Exercise instructions
In the page excerpt below, rewrite the passage from "Title: The space-time" up to and including "Bremen, Bremen, Germany.", replacing "space-time" with "spatiotemporal".

Page excerpt

========================

Title: The space-time structure of climate variability
Authors: Thomas Laepple
Affiliations: Alfred-Wegener-Institut Helmholtz-Zentrum für Polar- und Meeresforschung & MARUM–Center for Marine Environmental Sciences and Faculty of Geosciences, University of Bremen, Bremen, Germany.
Abstract: to follow
Biography: Thomas Laepple is a Professor of Earth System Diagnostics at the University of Bremen and MARUM – Center for Marine Environmental Sciences, and a research group leader at the Alfred Wegener Institute, Helmholtz Center for Polar and Marine Research in Potsdam, Germany.
He received his Ph.D. in Physics in 2009. Following a research stay as Feodor Lynen Fellow at Harvard University, he led a Helmholtz Young Investigator research group at the Alfred Wegener Institute and was awarded a prestigious ERC Starting Grant in 2017. He is an active member of the PAGES CVAS (Climate Variability Across Scales) initiative, which he led from 2020 to 2023. His current research interest lies in the quantitative synthesis and explanation of paleoclimate data with a focus on sediment and ice-cores. By bridging the gap between geological data and climate models, his working group develops a quantitative approach to using paleoclimate observations to reconstruct climate variability and to constrain estimates of future climate change.

========================

Information shown
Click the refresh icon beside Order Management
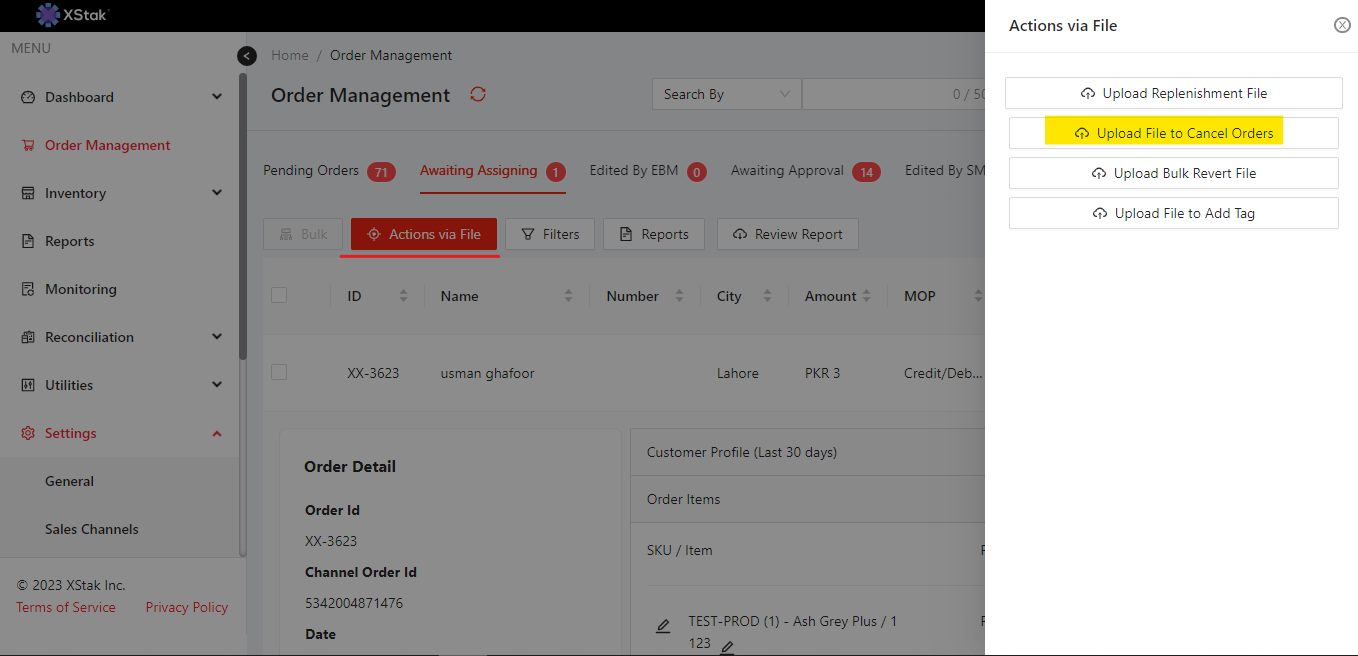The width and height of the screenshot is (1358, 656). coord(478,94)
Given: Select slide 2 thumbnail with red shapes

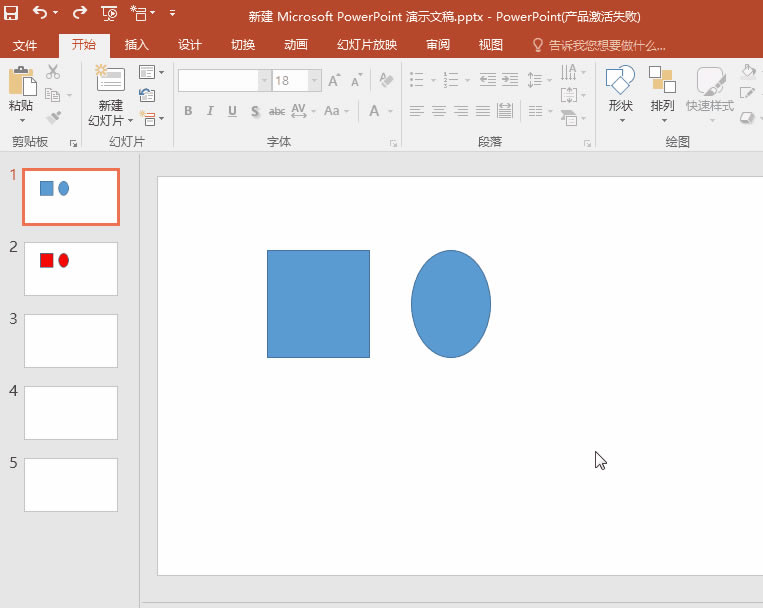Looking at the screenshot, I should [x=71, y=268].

========================

Result for this exercise
Title: The spatiotemporal structure of climate variability
Authors: Thomas Laepple
Affiliations: Alfred-Wegener-Institut Helmholtz-Zentrum für Polar- und Meeresforschung & MARUM–Center for Marine Environmental Sciences and Faculty of Geosciences, University of Bremen, Bremen, Germany.